Extract provided: Begin

Monday, December 23, 2013



Communal Attitudes are needed in the fight against single parenthood and dysfunctional families
By Rachel Miller-Bradshaw

eurweb.com 
Very few reputable newspapers, newsmagazines and TV programs present day use their platform to tell the stories of the underrepresented or invisible individuals living and coping everyday with their impoverish circumstances.  The New York Times series "Invisible Child-Girl in the Shadows: Dasani’s Homeless Life" candidly and visually tells the story of a mature homeless young girl, living in a family of 10, who helps to care for her siblings while maintaining some sort of dignity living in a decrepit housing shelter in Brooklyn, New York.

Judging from the description aforementioned, one would immediately think that this young girl's circumstance derives from a single parenthood arrangement; however, this is not the case.  There is a father present-- though it is not the girl’s biological father, her stepfather legally married to her mother has been raising her from a very young age.
In this situation, Dasani’s parents have fallen victim to drugs, a negative influence that is all too often present and abused in poor communities.  Dasani’s mother once worked as a janitor and her stepfather was laid off from a shop where he was a barber.  Both are undergoing drug rehabilitation.

Extract provided: End
Data records: Begin

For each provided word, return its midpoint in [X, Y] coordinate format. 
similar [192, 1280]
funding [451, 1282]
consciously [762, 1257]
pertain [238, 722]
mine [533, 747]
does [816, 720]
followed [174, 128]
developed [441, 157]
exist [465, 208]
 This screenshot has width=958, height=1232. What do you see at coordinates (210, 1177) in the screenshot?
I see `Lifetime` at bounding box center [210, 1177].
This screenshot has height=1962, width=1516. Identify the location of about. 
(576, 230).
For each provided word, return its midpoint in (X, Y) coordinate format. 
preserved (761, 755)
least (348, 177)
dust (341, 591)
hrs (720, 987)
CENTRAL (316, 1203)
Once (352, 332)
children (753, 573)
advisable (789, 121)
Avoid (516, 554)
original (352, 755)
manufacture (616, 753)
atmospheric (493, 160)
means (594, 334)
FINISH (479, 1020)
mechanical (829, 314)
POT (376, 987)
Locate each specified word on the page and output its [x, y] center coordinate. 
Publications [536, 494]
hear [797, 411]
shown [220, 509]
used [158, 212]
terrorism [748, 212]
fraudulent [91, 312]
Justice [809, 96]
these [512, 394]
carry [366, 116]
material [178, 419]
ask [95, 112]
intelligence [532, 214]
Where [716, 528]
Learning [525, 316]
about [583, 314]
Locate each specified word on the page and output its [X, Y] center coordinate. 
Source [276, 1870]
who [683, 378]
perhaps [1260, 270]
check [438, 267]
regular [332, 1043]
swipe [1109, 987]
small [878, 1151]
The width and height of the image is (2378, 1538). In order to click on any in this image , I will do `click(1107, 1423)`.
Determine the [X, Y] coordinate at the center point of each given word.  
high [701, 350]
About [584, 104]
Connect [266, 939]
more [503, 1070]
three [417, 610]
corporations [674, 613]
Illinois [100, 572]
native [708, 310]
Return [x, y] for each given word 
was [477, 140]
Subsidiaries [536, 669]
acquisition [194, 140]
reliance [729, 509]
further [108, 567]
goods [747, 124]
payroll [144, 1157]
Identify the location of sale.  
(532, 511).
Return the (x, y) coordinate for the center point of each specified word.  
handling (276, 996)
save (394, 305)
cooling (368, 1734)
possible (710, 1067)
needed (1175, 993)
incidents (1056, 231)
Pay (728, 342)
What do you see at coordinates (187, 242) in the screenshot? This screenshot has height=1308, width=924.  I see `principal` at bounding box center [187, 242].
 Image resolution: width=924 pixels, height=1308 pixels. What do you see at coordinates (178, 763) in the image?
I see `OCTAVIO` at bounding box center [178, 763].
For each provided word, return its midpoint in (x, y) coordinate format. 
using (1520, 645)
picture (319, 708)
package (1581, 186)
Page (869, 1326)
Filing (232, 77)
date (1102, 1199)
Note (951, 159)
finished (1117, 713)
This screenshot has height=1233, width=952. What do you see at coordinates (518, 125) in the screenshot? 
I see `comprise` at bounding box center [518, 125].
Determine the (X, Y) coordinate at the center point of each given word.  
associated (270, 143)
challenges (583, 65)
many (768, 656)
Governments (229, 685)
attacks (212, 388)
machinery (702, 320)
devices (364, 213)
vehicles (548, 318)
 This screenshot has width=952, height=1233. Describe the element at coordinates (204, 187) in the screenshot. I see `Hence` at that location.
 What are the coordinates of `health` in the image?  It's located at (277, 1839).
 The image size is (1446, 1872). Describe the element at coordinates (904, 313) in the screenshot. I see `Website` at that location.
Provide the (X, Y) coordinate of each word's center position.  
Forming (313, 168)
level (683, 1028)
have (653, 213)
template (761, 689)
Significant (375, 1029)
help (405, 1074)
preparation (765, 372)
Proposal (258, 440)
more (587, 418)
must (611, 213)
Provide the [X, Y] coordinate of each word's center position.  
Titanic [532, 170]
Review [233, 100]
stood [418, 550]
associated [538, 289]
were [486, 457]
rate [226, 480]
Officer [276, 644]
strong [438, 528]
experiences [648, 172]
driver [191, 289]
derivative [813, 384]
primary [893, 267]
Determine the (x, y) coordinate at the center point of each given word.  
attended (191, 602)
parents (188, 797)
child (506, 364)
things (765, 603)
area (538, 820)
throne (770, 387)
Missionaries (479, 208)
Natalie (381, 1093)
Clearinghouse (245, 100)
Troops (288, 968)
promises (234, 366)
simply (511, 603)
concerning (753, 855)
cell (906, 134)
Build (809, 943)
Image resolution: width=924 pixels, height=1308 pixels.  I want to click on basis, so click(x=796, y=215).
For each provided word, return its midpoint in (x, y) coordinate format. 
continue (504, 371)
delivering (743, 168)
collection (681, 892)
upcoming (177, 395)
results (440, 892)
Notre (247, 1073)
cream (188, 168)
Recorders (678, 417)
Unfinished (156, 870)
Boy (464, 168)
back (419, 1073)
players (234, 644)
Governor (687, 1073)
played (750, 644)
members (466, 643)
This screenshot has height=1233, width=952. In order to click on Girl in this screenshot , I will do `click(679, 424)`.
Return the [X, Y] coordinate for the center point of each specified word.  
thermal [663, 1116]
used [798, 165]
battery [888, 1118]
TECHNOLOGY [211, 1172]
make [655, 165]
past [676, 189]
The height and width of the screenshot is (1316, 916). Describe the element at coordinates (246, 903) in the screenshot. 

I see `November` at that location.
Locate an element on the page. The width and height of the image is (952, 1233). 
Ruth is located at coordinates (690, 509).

Data records: End

Study questions:
1) According to the opening sentence of the article on Dasani, which kinds of media seldom use their platform to tell the stories of underrepresented or invisible people? List each kind.
2) Translate this sentence from the article on Dasani into Spanish: "Dasani’s mother once worked as a janitor and her stepfather was laid off from a shop where he was a barber."
3) Continue the article on Dasani's homeless life from its last sentence.

Task results:
1) newspapers, newsmagazines, TV programs

2) La madre de Dasani trabajó en otro tiempo como conserje y su padrastro fue despedido de una tienda donde era barbero.

3)
Many conservative idealists and organizations like the Heritage Foundation have diagnosed single parenthood as the sole reason many women and children suffer through poverty.  Their solution for this societal dilemma is simply for women to avoid out-of-wedlock births and opt for marriage.   Dasani’s story debunks this conservative ideology by just exposing the reality that lack of marital structures isn’t the only reason why women and children suffer socioeconomically.  Policies, racism, and the economy are also factors that play major roles as to why the Black Family in the United States and the American family structure as a whole, can be infiltrated. Marriage doesn’t always serve as an impenetrable buffer to life and society.

Past generations often talk about the days when they could knock on their neighbor’s door and borrow milk or eggs.  Not to mention, when someone’s child was out in public misbehaving any adult witnessing the bad behavior could discipline the child and then escort the child to his or her parents for further disciplining.   American society has lost its communal mindset, straying from the proverbs "it takes a village to raise a child", and "you are your brother’s keeper".  This new individualistic approach has hurt the people most in need of attention, upliftment, guidance and love, which are people that have lost their way or were disadvantaged and disenfranchised from the start.  With the continued budget cuts to social programs it is necessary that we become more intermutal for survival purposes.

Governmental dependence will not solve the familial breakdown continually damaging the structure.  Churches, more non-profits, politicians, community activists, and all Americans have to be more concerned about their fellow neighbor’s well being.  That way once another family is secure and escapes poverty their stability is invested back into community making it stronger.  Imagine going back to a time when we all knew our neighbors on a first name basis.